Content starts
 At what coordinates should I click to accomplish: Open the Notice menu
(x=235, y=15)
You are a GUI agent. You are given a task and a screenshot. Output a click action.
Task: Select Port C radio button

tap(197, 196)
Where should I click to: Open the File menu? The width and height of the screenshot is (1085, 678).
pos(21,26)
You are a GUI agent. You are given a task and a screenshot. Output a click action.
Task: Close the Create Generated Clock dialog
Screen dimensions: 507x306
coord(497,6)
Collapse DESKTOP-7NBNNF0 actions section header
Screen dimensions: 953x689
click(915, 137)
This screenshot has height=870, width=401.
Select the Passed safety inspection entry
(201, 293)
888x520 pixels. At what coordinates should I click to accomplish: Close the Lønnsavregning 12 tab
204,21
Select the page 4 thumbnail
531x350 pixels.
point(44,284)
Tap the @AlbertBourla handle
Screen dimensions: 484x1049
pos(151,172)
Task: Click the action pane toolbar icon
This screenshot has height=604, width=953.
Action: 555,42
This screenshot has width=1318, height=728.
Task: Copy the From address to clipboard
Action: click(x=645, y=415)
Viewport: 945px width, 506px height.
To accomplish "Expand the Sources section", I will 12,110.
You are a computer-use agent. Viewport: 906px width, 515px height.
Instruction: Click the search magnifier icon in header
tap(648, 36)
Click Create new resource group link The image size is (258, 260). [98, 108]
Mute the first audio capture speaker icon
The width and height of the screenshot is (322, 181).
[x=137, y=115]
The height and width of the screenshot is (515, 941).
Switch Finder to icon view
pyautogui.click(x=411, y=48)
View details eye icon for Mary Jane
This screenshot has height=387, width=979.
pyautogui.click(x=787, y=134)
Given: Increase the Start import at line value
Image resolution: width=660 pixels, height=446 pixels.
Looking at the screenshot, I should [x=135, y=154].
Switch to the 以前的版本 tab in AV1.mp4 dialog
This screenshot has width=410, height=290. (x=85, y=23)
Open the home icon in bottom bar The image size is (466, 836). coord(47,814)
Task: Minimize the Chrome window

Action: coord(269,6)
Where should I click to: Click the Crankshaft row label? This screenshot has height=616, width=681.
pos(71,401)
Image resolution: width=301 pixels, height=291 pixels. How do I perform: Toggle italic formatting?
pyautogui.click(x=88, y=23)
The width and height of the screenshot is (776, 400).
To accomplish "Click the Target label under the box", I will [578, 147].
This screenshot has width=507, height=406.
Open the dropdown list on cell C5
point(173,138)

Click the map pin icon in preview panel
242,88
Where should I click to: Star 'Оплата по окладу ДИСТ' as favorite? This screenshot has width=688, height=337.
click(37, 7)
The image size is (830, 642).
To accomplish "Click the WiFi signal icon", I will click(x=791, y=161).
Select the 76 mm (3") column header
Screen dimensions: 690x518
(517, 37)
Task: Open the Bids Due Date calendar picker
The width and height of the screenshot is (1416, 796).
Content ends
(What the task requires):
Would you retype the lines above from the one with "This screenshot has height=387, width=979." down to the one with "The image size is (830, 642).", word for word, both ends included and no other lines?

(Output for this exercise):
This screenshot has height=387, width=979.
pyautogui.click(x=787, y=134)
Given: Increase the Start import at line value
Image resolution: width=660 pixels, height=446 pixels.
Looking at the screenshot, I should [x=135, y=154].
Switch to the 以前的版本 tab in AV1.mp4 dialog
This screenshot has width=410, height=290. (x=85, y=23)
Open the home icon in bottom bar The image size is (466, 836). coord(47,814)
Task: Minimize the Chrome window

Action: coord(269,6)
Where should I click to: Click the Crankshaft row label? This screenshot has height=616, width=681.
pos(71,401)
Image resolution: width=301 pixels, height=291 pixels. How do I perform: Toggle italic formatting?
pyautogui.click(x=88, y=23)
The width and height of the screenshot is (776, 400).
To accomplish "Click the Target label under the box", I will [578, 147].
This screenshot has width=507, height=406.
Open the dropdown list on cell C5
point(173,138)

Click the map pin icon in preview panel
242,88
Where should I click to: Star 'Оплата по окладу ДИСТ' as favorite? This screenshot has width=688, height=337.
click(37, 7)
The image size is (830, 642).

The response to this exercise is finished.